• [WHAT YOU HAVE TO DO]
For the entries below, copy exactly the line that contains "Where should I click to: Click the 删除邮件" through the line that contains "The height and width of the screenshot is (919, 1200).", both ends included, and exclude all pictures.

• [GIVEN DATA]

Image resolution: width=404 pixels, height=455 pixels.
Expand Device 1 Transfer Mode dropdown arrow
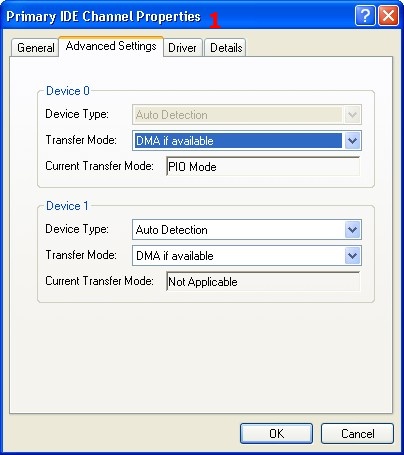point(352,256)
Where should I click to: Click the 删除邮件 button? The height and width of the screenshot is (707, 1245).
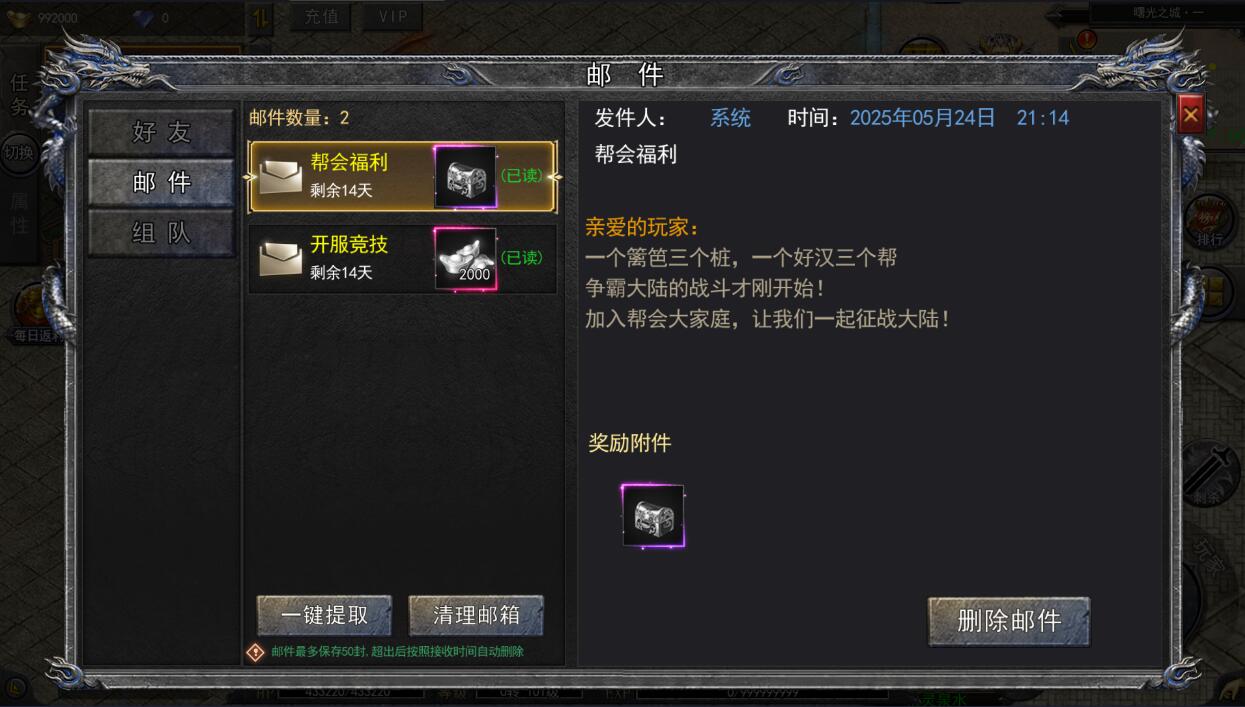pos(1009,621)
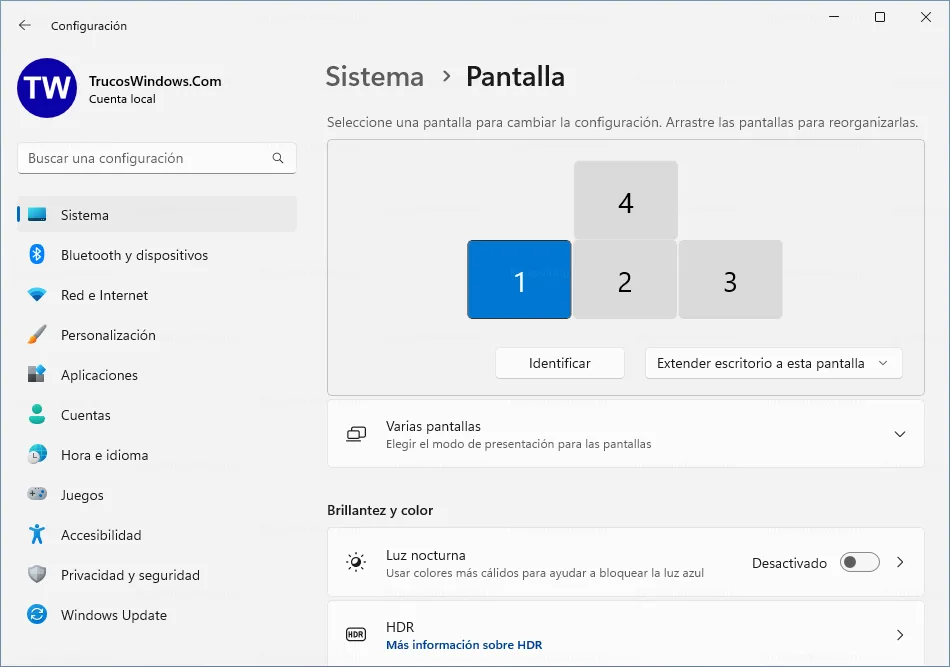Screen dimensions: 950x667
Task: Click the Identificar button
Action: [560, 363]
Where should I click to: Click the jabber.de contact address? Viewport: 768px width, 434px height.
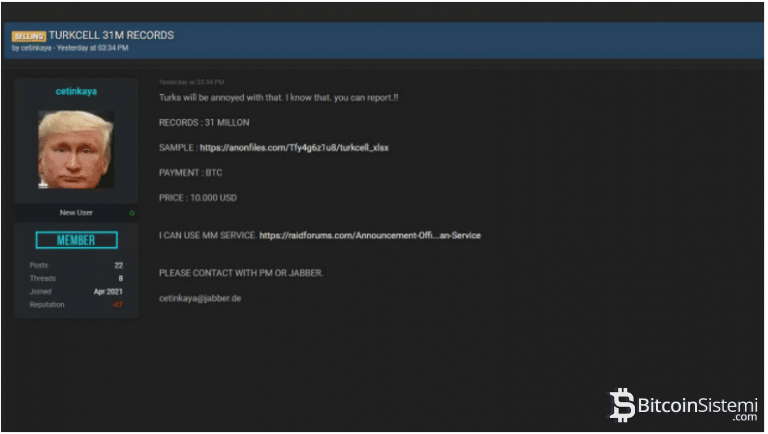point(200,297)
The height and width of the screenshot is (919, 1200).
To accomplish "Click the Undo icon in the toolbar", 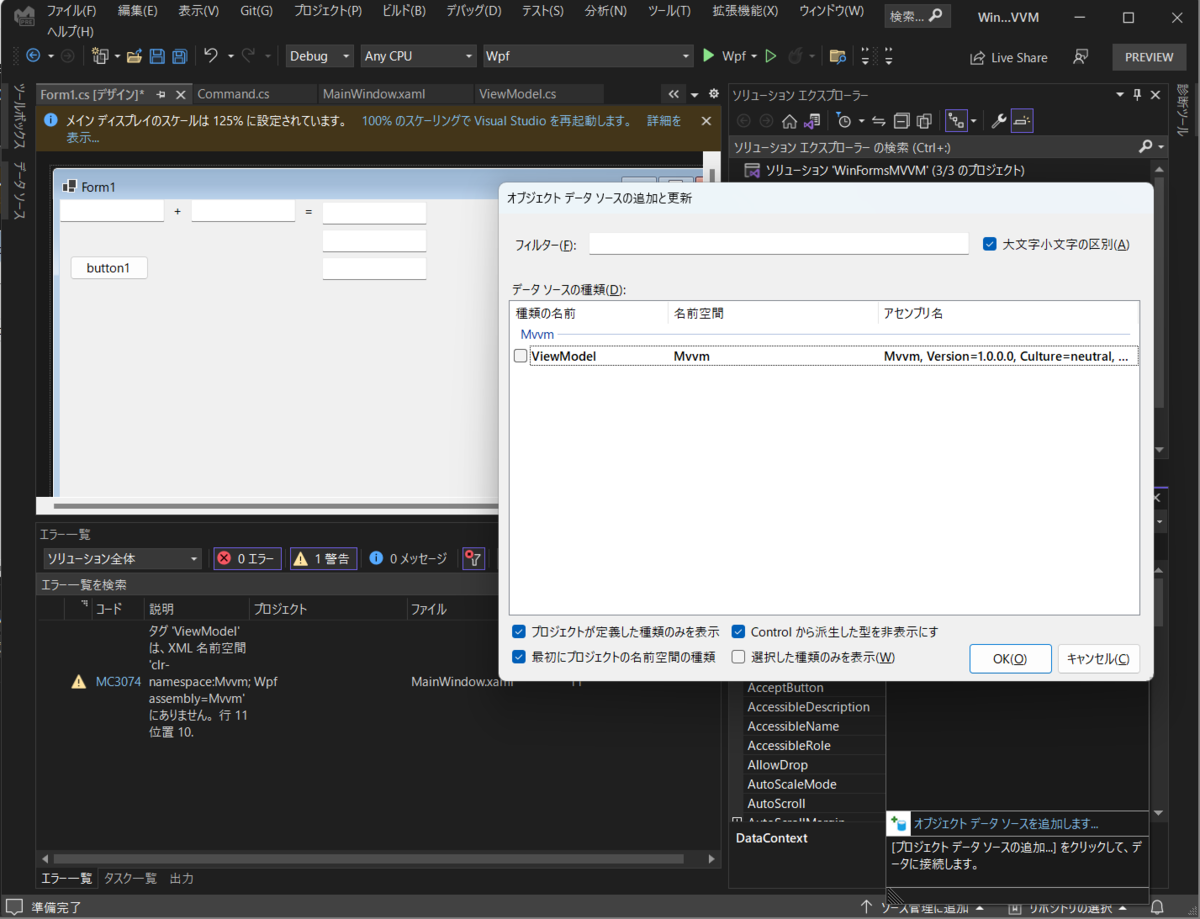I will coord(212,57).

---

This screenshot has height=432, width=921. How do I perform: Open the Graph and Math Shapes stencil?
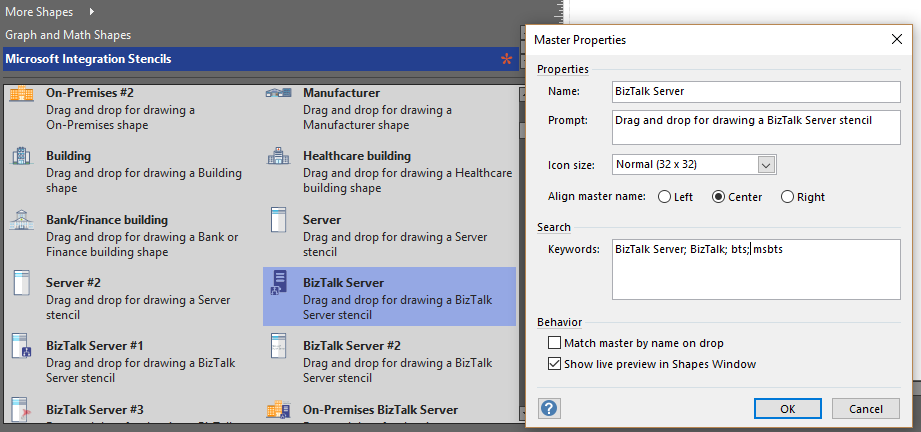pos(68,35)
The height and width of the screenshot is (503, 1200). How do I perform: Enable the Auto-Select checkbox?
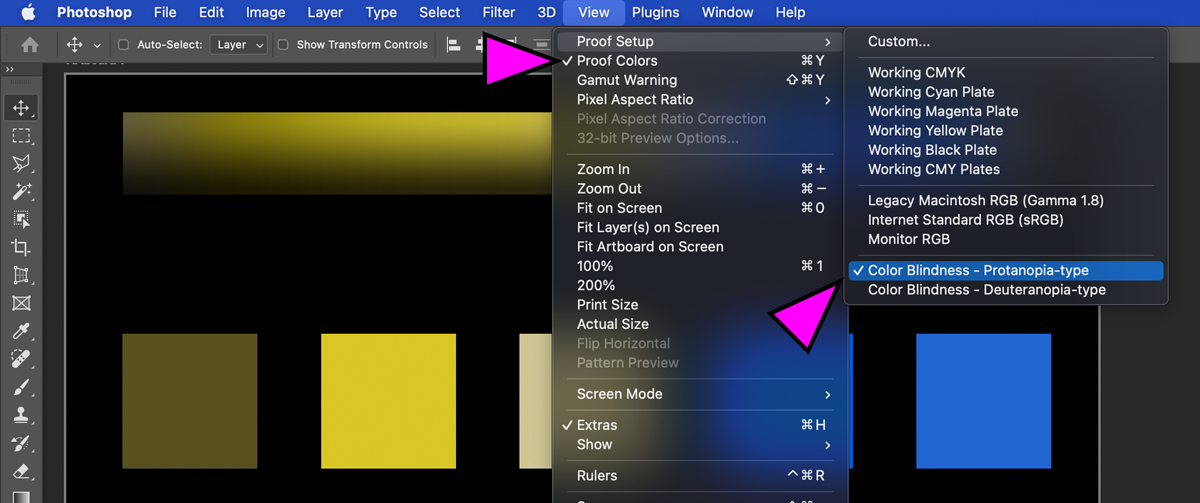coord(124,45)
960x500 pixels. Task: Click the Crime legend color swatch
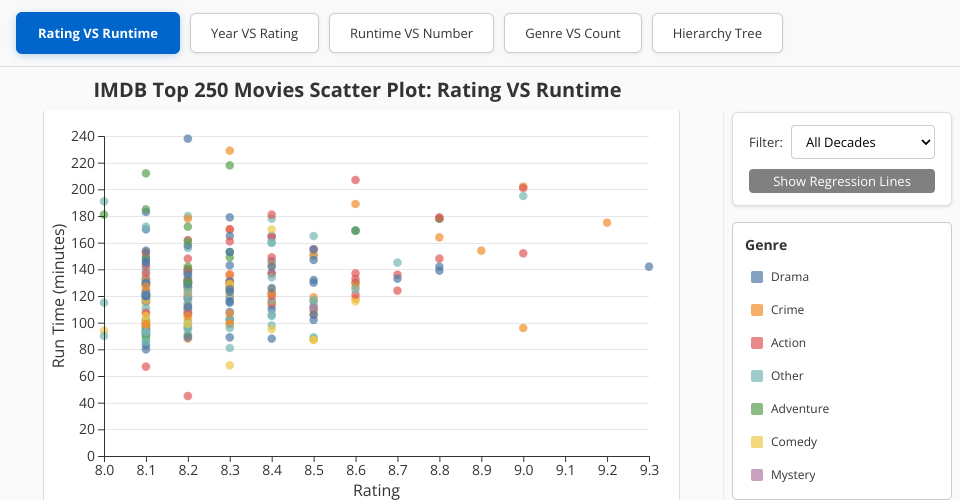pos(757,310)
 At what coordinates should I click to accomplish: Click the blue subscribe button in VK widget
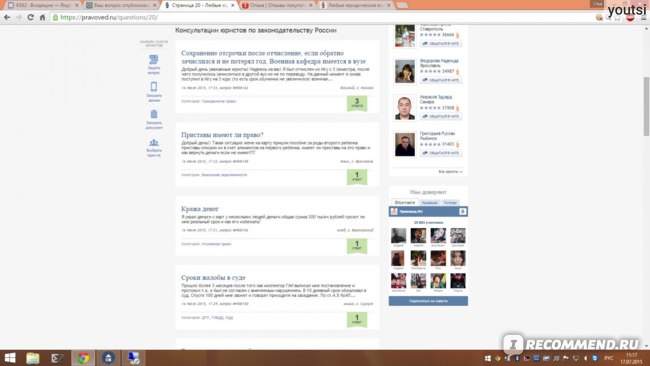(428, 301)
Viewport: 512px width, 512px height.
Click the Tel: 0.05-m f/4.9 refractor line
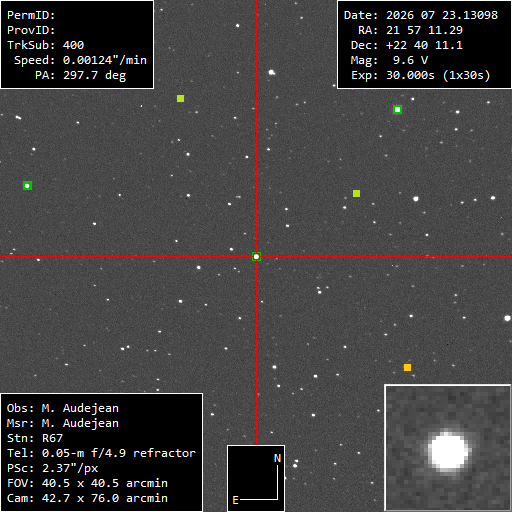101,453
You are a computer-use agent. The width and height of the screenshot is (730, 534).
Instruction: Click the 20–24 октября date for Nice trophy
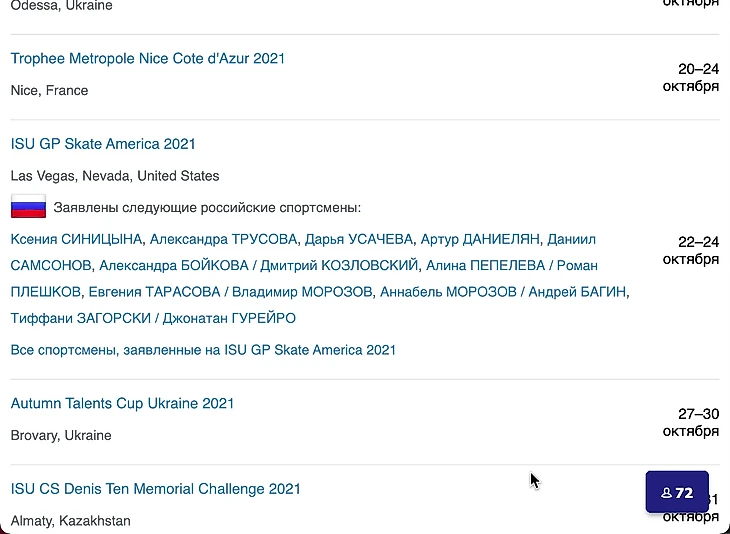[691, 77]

• [FINISHED TASK]
Where should I click to: Click the 删除邮件 button? The height and width of the screenshot is (707, 1245).
pos(1009,621)
Screen dimensions: 950x667
Task: Click the Identificar button
Action: [560, 363]
Where should I click to: Click the jabber.de contact address? Viewport: 768px width, 434px height.
point(200,297)
The height and width of the screenshot is (919, 1200).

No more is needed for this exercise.